◆ **FRAGMENT**:
:::::

Onder de jongemannen zijn er ook, die willen meewerken aan het verfraaien van het kamp. Zij krijgen daartoe de gelegenheid in hun vrije uur. In Mook bijvoorbeeld waren de laatste maanden enkele liefhebbers die een rotstuin hebben aangelegd en het park enigszins verfraaid hebben. Een liefhebberij welke zeer toegejuicht wordt. Aldus een krantenbericht van 13 januari 1944.

 

Een ochtend in het kamp van Mook

Arbeidsmannen krijgen uniformen
Het is tegen zevenen in het kamp Mook van de Nederlandse Arbeidsdienst. De vele jongemannen, die de vorige dag uit alle windstreken zijn aangekomen om daar vijf en halve maand te vertoven, Slapen nog rustig op hun slaapzalen. Precies zeven uur trekt de hoornblazer langs de barakken voor de reveille en de vredige rust is verdwenen. Overal is bedrijvigheid en voorbereidingen worden getroffen voor het eerste punt van het programma van de dag namelijk ochtendgymnastiek.

:::::

◆ **AANGELEVERDE REGELS**:
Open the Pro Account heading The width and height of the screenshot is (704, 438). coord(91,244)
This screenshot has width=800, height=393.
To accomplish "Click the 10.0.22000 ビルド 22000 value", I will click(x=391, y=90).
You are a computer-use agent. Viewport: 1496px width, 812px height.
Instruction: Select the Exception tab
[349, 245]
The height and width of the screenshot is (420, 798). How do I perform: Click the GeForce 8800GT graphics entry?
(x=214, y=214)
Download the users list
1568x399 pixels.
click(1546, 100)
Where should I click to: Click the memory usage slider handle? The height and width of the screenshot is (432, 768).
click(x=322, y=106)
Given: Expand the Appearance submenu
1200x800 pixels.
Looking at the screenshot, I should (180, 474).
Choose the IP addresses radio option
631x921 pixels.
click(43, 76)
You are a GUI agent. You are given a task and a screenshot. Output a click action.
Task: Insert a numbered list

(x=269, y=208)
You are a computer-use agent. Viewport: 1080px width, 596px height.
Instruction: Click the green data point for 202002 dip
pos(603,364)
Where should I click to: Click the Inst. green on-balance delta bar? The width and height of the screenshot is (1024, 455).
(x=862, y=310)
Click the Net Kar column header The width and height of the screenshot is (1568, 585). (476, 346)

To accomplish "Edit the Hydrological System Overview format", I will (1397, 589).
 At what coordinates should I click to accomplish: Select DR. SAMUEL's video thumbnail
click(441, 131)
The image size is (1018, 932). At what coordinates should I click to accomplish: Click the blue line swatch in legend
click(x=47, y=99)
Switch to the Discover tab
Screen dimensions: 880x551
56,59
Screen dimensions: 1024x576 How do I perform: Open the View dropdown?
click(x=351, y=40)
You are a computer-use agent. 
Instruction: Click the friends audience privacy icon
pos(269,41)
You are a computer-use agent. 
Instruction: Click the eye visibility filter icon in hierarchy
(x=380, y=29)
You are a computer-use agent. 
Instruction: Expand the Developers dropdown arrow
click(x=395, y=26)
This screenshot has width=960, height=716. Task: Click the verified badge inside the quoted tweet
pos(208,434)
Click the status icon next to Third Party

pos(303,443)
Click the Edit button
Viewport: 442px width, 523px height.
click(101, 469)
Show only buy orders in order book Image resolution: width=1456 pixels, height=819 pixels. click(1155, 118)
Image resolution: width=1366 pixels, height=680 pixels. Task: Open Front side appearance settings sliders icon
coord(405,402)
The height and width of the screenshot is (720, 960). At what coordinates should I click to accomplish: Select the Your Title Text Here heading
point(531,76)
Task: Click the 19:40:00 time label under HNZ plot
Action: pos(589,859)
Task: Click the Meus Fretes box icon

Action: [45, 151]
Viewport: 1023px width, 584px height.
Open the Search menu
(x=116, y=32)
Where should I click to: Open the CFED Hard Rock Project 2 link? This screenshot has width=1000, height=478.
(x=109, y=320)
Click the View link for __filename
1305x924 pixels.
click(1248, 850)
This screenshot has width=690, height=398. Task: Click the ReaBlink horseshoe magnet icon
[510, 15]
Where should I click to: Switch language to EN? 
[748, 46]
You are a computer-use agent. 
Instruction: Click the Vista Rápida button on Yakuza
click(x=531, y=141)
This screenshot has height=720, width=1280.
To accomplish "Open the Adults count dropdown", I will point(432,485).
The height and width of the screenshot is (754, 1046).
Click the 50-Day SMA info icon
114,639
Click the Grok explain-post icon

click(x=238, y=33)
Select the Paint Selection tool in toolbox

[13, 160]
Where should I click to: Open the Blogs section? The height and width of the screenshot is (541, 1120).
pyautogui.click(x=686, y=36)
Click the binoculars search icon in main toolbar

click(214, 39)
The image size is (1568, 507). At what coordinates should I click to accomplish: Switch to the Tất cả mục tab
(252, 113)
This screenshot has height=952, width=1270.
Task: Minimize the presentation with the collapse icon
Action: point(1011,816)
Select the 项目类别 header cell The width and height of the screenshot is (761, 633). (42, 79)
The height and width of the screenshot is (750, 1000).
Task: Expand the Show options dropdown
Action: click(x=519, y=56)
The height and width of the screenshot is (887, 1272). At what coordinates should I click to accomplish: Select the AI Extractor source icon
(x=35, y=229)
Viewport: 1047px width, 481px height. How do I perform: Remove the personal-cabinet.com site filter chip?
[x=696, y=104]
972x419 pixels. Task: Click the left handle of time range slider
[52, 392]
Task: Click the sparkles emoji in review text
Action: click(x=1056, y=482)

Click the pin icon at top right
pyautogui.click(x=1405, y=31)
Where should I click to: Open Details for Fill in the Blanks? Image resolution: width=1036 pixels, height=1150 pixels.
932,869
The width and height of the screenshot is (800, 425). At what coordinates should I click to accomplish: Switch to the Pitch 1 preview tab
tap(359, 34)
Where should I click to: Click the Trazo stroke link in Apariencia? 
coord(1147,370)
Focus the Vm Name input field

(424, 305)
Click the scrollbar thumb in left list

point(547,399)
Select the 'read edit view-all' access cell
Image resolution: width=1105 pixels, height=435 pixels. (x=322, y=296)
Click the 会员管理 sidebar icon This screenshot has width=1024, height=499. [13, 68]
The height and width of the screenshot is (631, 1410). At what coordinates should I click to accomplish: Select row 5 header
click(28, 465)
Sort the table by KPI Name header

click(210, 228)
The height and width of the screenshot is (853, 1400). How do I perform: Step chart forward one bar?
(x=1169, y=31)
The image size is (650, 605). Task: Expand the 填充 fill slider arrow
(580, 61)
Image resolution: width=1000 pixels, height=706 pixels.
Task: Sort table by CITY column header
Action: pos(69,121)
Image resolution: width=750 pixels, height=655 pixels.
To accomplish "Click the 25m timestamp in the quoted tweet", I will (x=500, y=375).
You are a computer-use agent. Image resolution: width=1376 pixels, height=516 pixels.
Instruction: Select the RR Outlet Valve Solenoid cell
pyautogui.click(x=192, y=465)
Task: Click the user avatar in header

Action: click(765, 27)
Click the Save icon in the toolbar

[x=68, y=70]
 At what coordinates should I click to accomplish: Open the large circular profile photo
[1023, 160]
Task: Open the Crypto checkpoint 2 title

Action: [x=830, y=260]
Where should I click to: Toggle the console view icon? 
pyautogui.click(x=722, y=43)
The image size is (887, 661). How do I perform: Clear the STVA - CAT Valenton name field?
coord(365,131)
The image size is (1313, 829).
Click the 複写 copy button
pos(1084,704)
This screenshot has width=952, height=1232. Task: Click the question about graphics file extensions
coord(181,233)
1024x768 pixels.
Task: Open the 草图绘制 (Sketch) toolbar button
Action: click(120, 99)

:::::

◆ **OPDRACHT**: Herschrijf het fragment over het kamp in Mook, beginnend bij "Een ochtend in" en doorlopend tot en met "dag namelijk ochtendgymnastiek.". Zet daarbij "trompetter" in plaats van "hoornblazer".

◆ **ANTWOORD**:
Een ochtend in het kamp van Mook

Arbeidsmannen krijgen uniformen
Het is tegen zevenen in het kamp Mook van de Nederlandse Arbeidsdienst. De vele jongemannen, die de vorige dag uit alle windstreken zijn aangekomen om daar vijf en halve maand te vertoven, Slapen nog rustig op hun slaapzalen. Precies zeven uur trekt de trompetter langs de barakken voor de reveille en de vredige rust is verdwenen. Overal is bedrijvigheid en voorbereidingen worden getroffen voor het eerste punt van het programma van de dag namelijk ochtendgymnastiek.